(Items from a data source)
********************

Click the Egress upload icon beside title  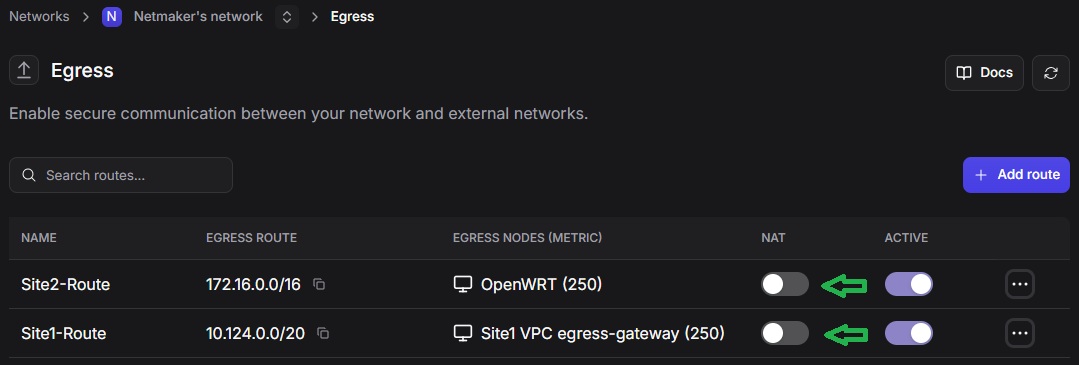24,71
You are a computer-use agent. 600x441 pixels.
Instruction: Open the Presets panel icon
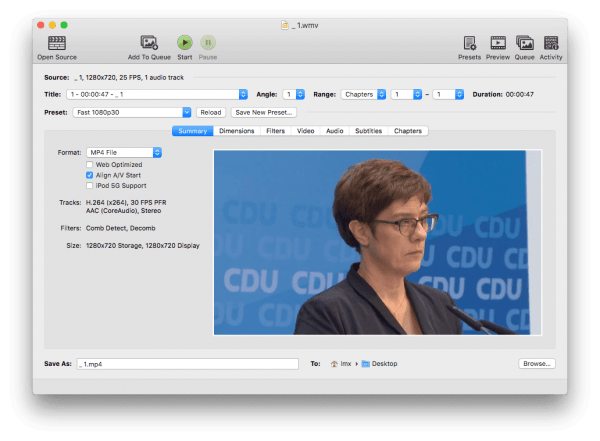[469, 43]
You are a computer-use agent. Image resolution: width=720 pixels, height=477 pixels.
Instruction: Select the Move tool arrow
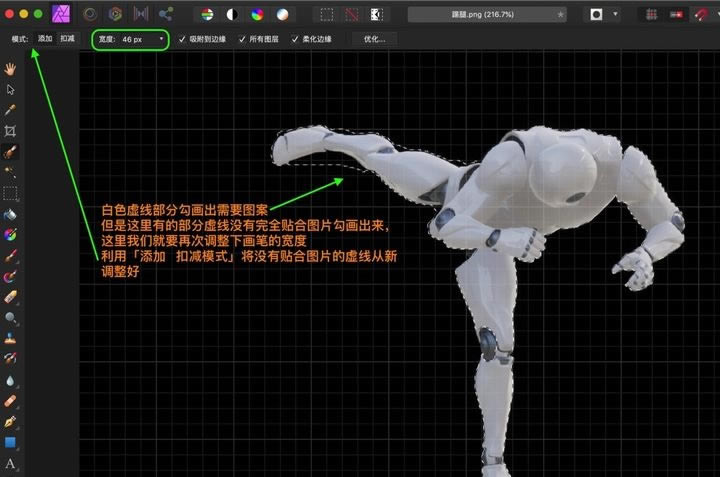tap(11, 90)
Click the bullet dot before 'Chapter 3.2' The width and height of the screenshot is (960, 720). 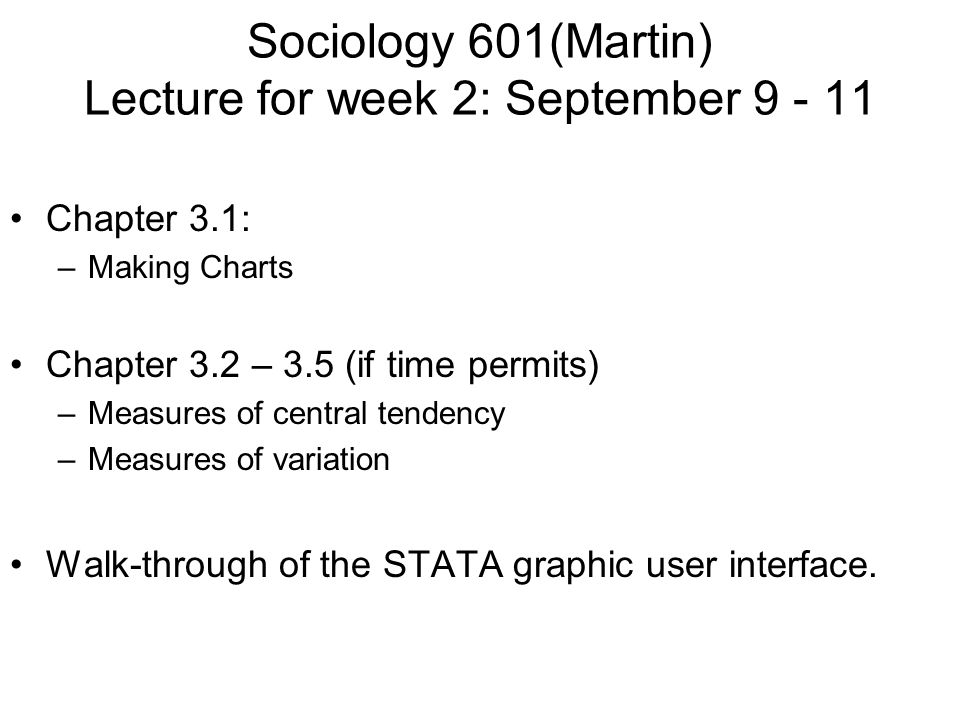pos(17,364)
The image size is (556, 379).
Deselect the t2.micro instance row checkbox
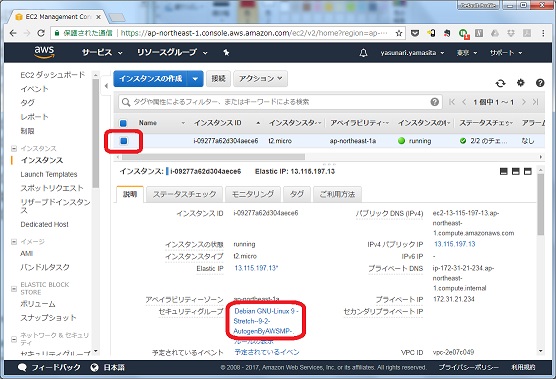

********************

--- Brief ---
Search the entries above for lines containing the word "agent", and copy each one.

--- Result of this task ---
You are a computer-use agent. 600x441 pixels.
You are a computer-use agent. Image resolution: width=720 pixels, height=477 pixels.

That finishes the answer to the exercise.